When I came to this company the network was looking pretty shotty. They were still using a DSL line with a average 50 user load. lol. So I have redone the entire thing from the ground up almost. It is my baby and I think for it being the first network in a business setting I have set up I have done well. Then again it would have been a huge pain in the ass if my superiours were not so willing to work with me and give me almost anything I asked for. So in summeration this is my prefereable network in all ways.

*Forgive any spelling/grammer errors I wrote this pretty quick and in spurts and the spell check isn't wanting to work.

I am sorry my question was vague. I wasn't asking the question to be about a specific company. I was just wondering. But ok. Here we go I will ask about a specific corp.

Alright here we go. The networks are as follows.

There is an internet network and a intranet network (these two do not touch in anyway). There are around 20 computer in the internet network and approx. 50 computers on the intranet. These computers are using roaming profiles and are getting their authentication from a Windows 2003 server. After the authentication from the 2003 server they are able to access our DB server. The DB server runs on a 2000 environment.

The client computers are running a mixture of windows 2000 and XP pro. As stated before they have roaming profiles.

Now what would your decisions be?

I have a few ideas on what I would like to do but I would like to here from the AO community.

I would start by recontructing the entire network. I would like to get all users on the internet, however that doesn't seem like an option. So, I would continue using the roaming profiles and authentication the way it currently is. However, all the ports on the computer would be disabled and their printing would be changed from local printers to a few main network printers. All the computers would be running on the same box with one master image to re-load them all.

Since I strapped for time I will re-post later but this is the bulk of it.

- MilitantEidolon

You say that the Intranet and Internet networks do not touch in any way. How so? Let me explain... All the PC's (running XP and 2000) utilise roaming profiles. This means, to me any way, that they must all be on the Local Area Network. Is that right?

Assuming that all the PC's and servers are on the same Local Area Network, I would do the following:

1) Configure a server (or even better server farm) for the Intranet.

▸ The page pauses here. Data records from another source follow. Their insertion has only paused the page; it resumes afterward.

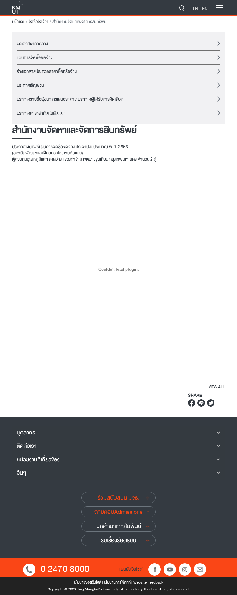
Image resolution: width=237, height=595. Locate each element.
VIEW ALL (217, 386)
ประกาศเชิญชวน (30, 85)
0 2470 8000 (65, 568)
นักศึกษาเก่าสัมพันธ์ (118, 526)
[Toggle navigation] (219, 8)
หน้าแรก (18, 21)
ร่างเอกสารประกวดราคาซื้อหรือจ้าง (47, 71)
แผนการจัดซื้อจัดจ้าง (34, 57)
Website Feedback (148, 582)
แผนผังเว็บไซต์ (131, 569)
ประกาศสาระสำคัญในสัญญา (41, 113)
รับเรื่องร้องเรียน (118, 540)
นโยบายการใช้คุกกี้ (117, 582)
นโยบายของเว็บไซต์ (87, 582)
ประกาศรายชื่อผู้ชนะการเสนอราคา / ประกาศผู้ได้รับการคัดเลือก (70, 99)
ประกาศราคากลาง (32, 43)
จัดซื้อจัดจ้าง (38, 21)
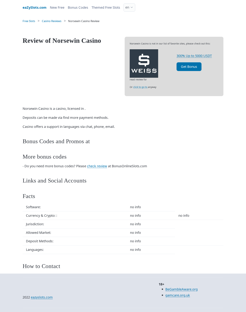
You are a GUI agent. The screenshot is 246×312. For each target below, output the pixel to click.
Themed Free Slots (106, 7)
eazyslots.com (42, 297)
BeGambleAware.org (181, 289)
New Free (57, 7)
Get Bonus (189, 66)
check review (97, 166)
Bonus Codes (78, 7)
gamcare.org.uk (177, 295)
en (127, 7)
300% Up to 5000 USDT (194, 55)
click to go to (140, 87)
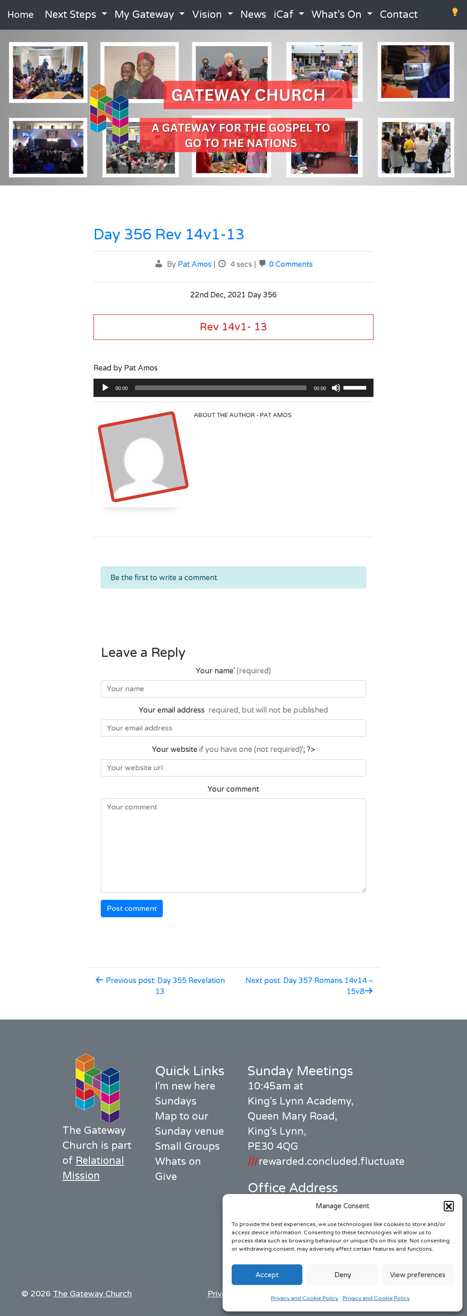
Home (20, 15)
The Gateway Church (92, 1294)
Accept (267, 1275)
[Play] (105, 387)
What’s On (336, 15)
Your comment (233, 789)
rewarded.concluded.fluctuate (326, 1162)
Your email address (233, 710)
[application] (233, 388)
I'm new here (185, 1086)
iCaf (284, 15)
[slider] (356, 387)
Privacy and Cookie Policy (304, 1298)
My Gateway (144, 15)
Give (166, 1177)
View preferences (418, 1275)
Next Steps (70, 15)
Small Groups (187, 1146)
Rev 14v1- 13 (233, 327)
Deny (342, 1275)
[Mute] (336, 387)
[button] (448, 1205)
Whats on (178, 1162)
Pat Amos (195, 264)
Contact (399, 15)
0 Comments (291, 264)
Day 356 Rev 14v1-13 (168, 234)
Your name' (233, 671)
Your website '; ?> (233, 749)
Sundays (176, 1101)
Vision (207, 15)
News (253, 15)
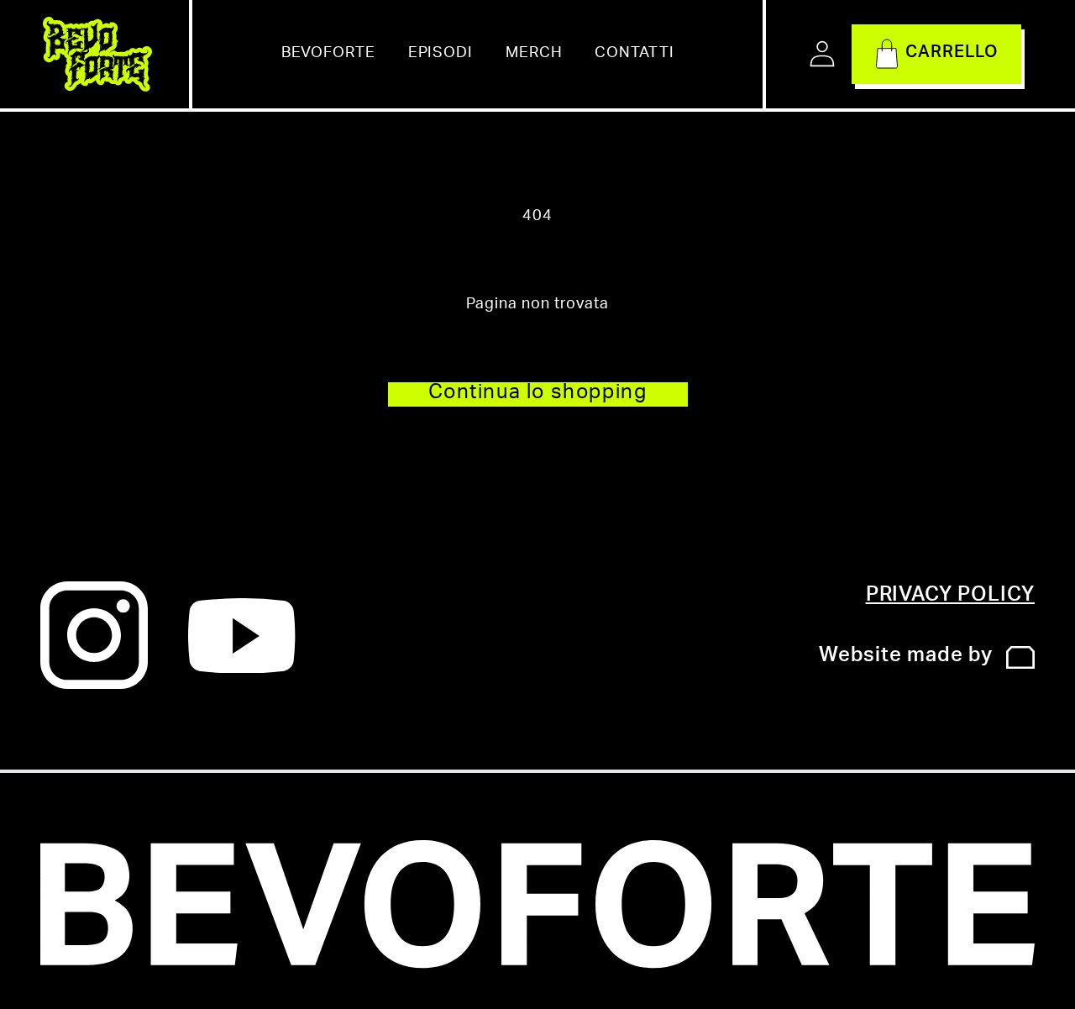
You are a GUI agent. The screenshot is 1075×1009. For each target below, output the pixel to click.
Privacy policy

Inside the Local Area Network.

2) Have a seperate proxy server for Internet access (Internet gateway). Connected to a T1 pipe to the Internet through a firewall. Have some web filtering / anti-virus software installed here too.

3) Have a seperate Intrusion Detection System server monitoring the Internet traffic. May be with a seperate machine to dump and process the logs.

4) Use a seperate server for the roaming profile and user authentication.

5) Ensure the Local Area Network is switch based rather than hub.

6) Install anti-virus software on all the PC's and have them automatically updated / managed from a central point, perhaps the Internet gateway.

7) Upgrade the 2000 PC's to XP Pro. That way you have commonality.

I'm sure other, more knowledgable AO'ers will be able to pick holes in this or enhance it. Please feel free to critique.